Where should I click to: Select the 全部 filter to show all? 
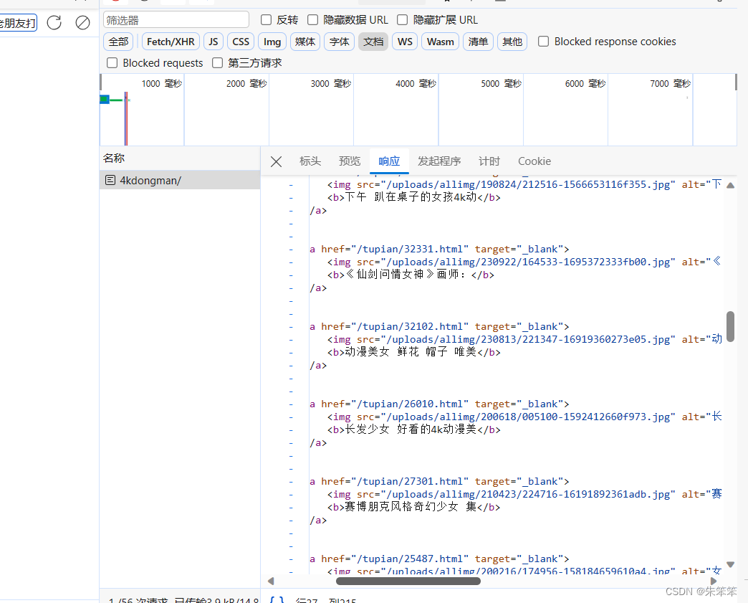118,41
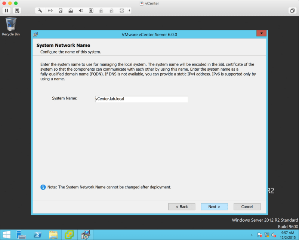This screenshot has height=240, width=299.
Task: Click the sound speaker toolbar icon
Action: pos(80,10)
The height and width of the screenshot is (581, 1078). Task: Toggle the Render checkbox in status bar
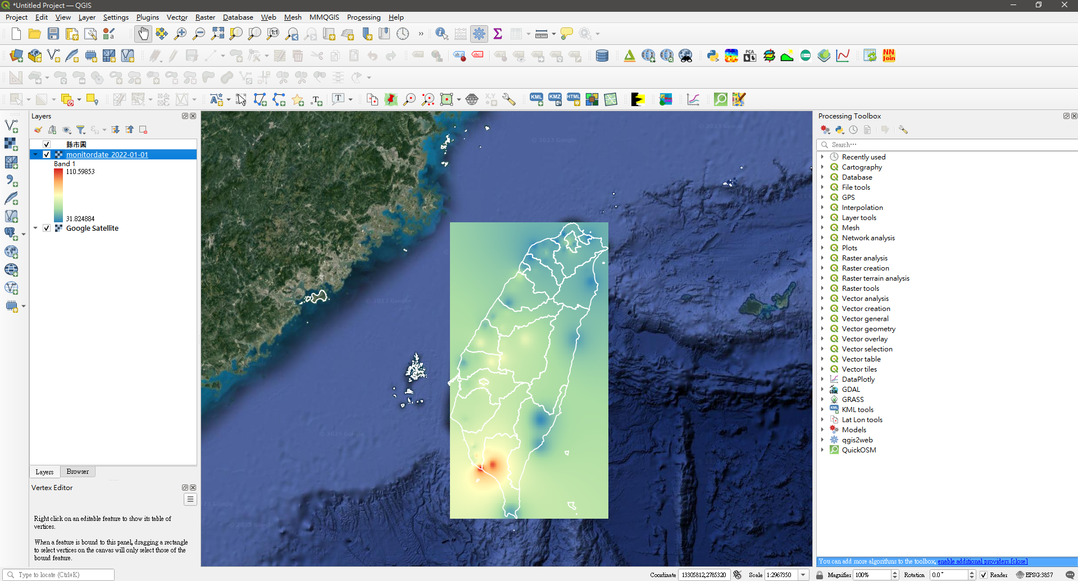pos(984,575)
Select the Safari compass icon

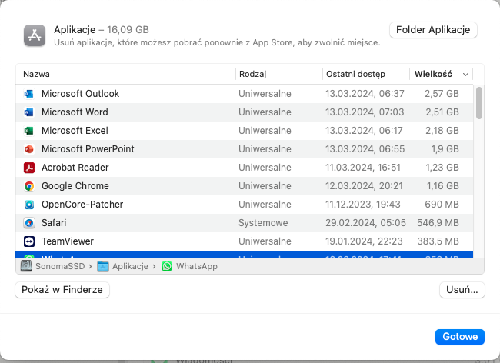point(29,223)
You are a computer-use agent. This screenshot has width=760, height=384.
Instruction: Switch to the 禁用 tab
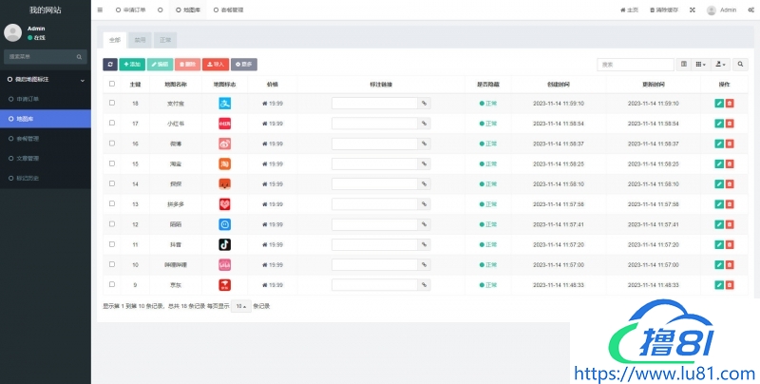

++++

Assigned task →
Would you print all the entries again exactly, minus any pictures?

Task solution →
Where should I click to: Select the 全部 filter to show all? 
118,41
This screenshot has height=240, width=299.
Task: Click the sound speaker toolbar icon
Action: pos(80,10)
The height and width of the screenshot is (581, 1078). Task: Toggle the Render checkbox in status bar
pos(984,575)
Select the Safari compass icon

point(29,223)
You are a computer-use agent. This screenshot has width=760, height=384.
Instruction: Switch to the 禁用 tab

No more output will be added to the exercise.